• Task to complete: Give as a numbered list only the lines of the material starting with the line that contains "Task: Click the" and going on through the line that contains "Action: 1738,439". Leave out blank lines and pictures.

• Exercise inputs:
>> Begin
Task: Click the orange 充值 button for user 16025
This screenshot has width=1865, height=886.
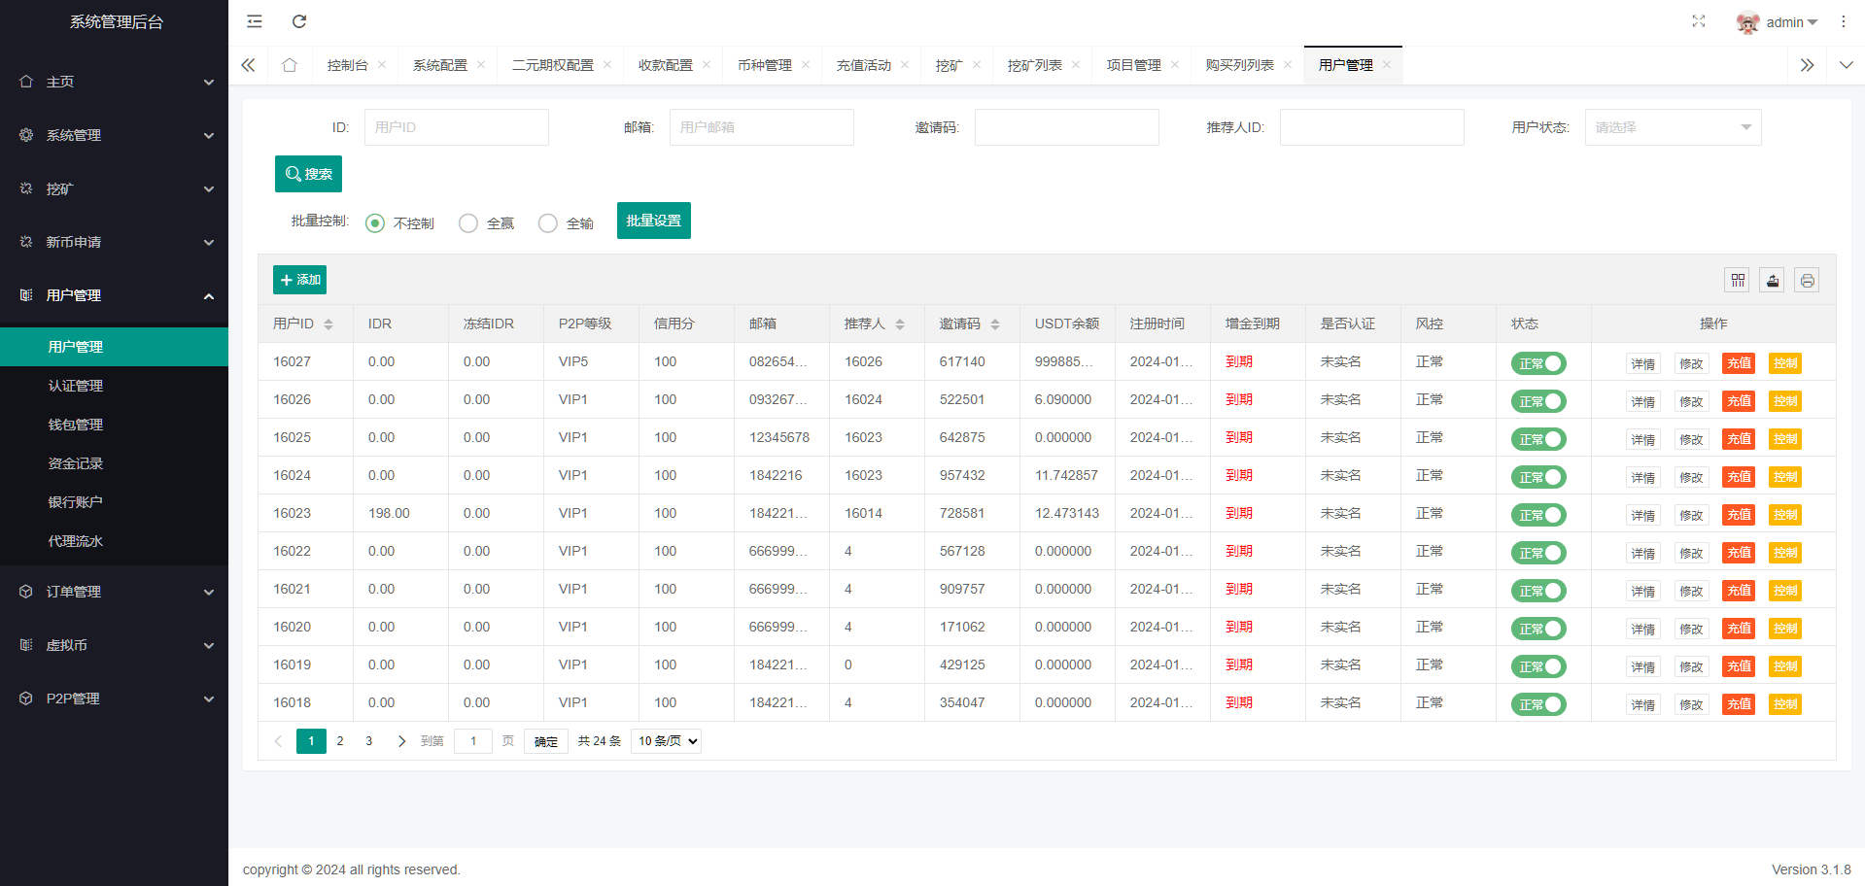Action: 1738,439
>> End
>> Begin
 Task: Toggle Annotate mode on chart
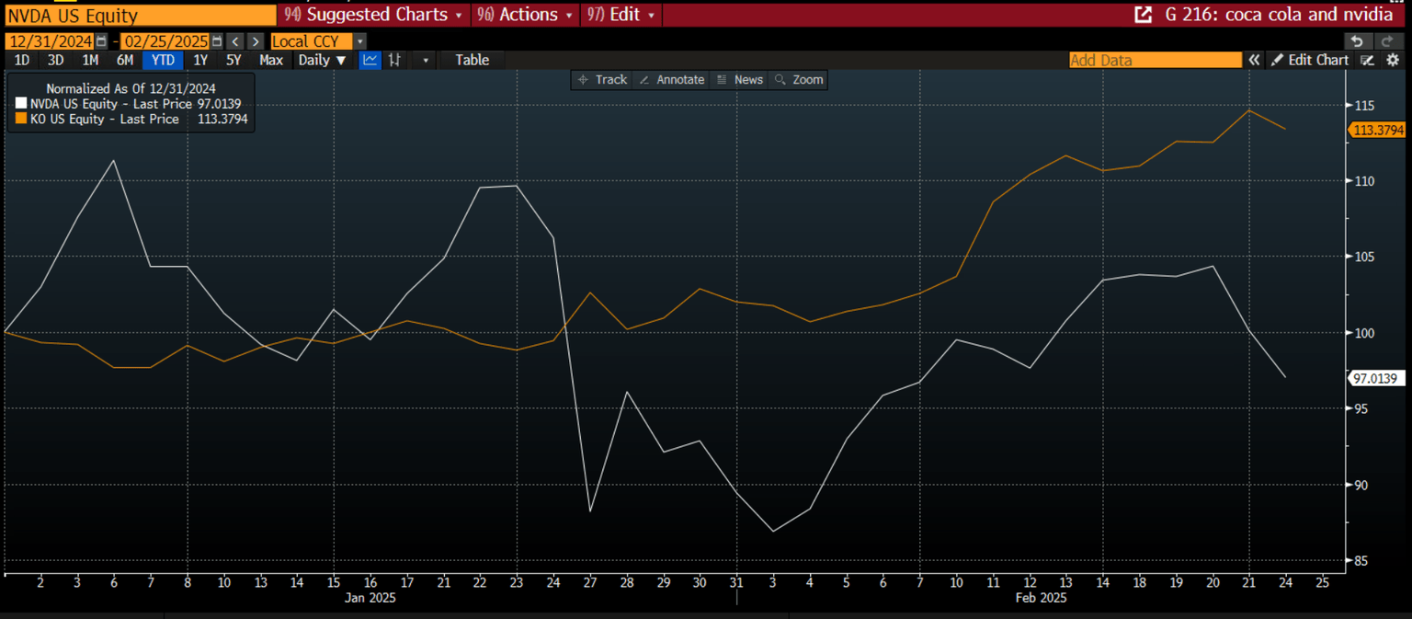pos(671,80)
>> End
• Exercise solution:
1. Task: Click the orange 充值 button for user 16025
2. This screenshot has width=1865, height=886.
3. Action: 1738,439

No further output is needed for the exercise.